Surgery is essential and is the most effective and durable option for sustained weight loss. It will continue to be lifesaving, superior for specific indications, and crucial for improving medical conditions, reducing disabilities, and enhancing quality of life.
Amir Ghaferi, MD. Bariatric Surgeon with Froedtert & the Medical College of Wisconsin health network and Physician Enterprise President, South Region, Froedtert ThedaCare Health (Milwaukee):
Obesity is arguably the biggest public health crisis in our country. The landscape of weight management has evolved rapidly with the emergence of GLP-1 medications. These medications can be highly effective and may benefit people who are not candidates for bariatric surgery, or even serve as an adjunct to bariatric surgery.
Still, bariatric surgery continues to be the best option for long-term weight management and associated comorbidities. Yet, fewer than 1% of eligible patients in the United States are undergoing bariatric surgery.
Bariatric surgery will continue to be the gold standard for managing severe obesity and its associated conditions. However, even patients who undergo surgery must commit to lifestyle changes and may still require additional treatments such as GLP-1s. Weight management is a team sport with important contributions from dietitians, health psychologists, surgeons, endocrinologists and primary care physicians.

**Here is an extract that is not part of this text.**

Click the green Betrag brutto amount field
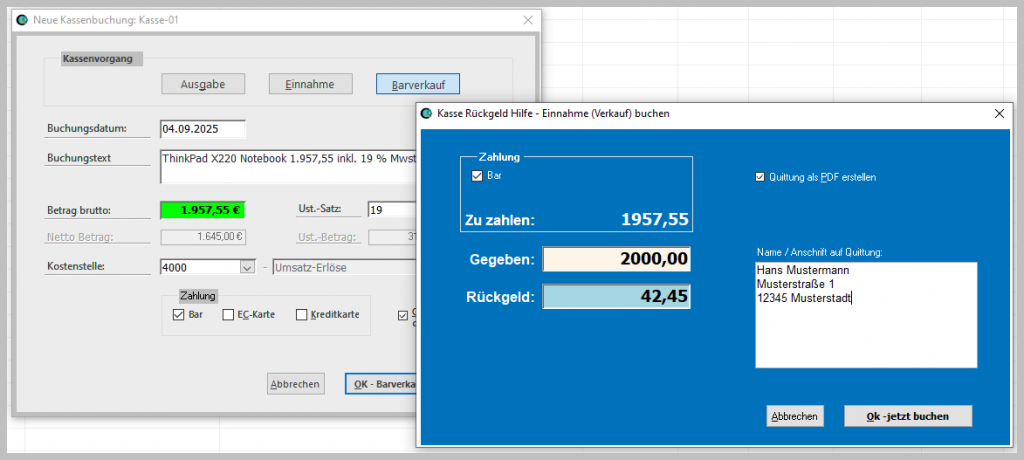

Rather than viewing the landscape as a zero-sum game, we should embrace these new medications as an important element of our broader toolkit for weight management. Hospitals and health systems can significantly improve community health outcomes by investing in comprehensive weight management programs that include all treatment options. Recommending and delivering the appropriate treatments will be critical to solving this public health challenge.
Yasir Khan, DO. Bariatric Surgeon, Chief Medical Officer of Mercy Health Partners Cincinnati and Surgery Department Chair at The Jewish Hospital-Mercy Health (Cincinnati):
As a bariatric surgeon, I have seen firsthand the dramatic impact of GLP-1s — both as a weight loss option for patients and in raising overall awareness of obesity. Almost 50% of the U.S. population is obese (defined as a BMI greater than 30). In our practice, GLP-1s are a first-line treatment for patients with a BMI between 30 and 40 who do not have significant medical comorbidities.
For patients with a BMI over 40, bariatric surgery remains the most durable and cost-effective option, and this is becoming more widely recognized by patients and physicians alike. Bariatric surgery results in an excess body weight loss of about 70% in one year, which is significantly higher than medications. It is also very safe, with average complication rates lower than common operations like gallbladder removal and knee replacement.
GLP-1s and most medications are intended for lifelong use to maintain weight loss. The cost of a laparoscopic or robotic sleeve gastrectomy is about the same as a one-year supply of semaglutide. This fact is starting to be realized by patients who want to lose and maintain more than 50 pounds to achieve a healthy weight and BMI.
As bariatric surgery numbers are starting to increase with patients who have higher BMI, I believe this trend, along with the growing awareness of obesity, will result in a significant increase in bariatric surgery rates in the next five years.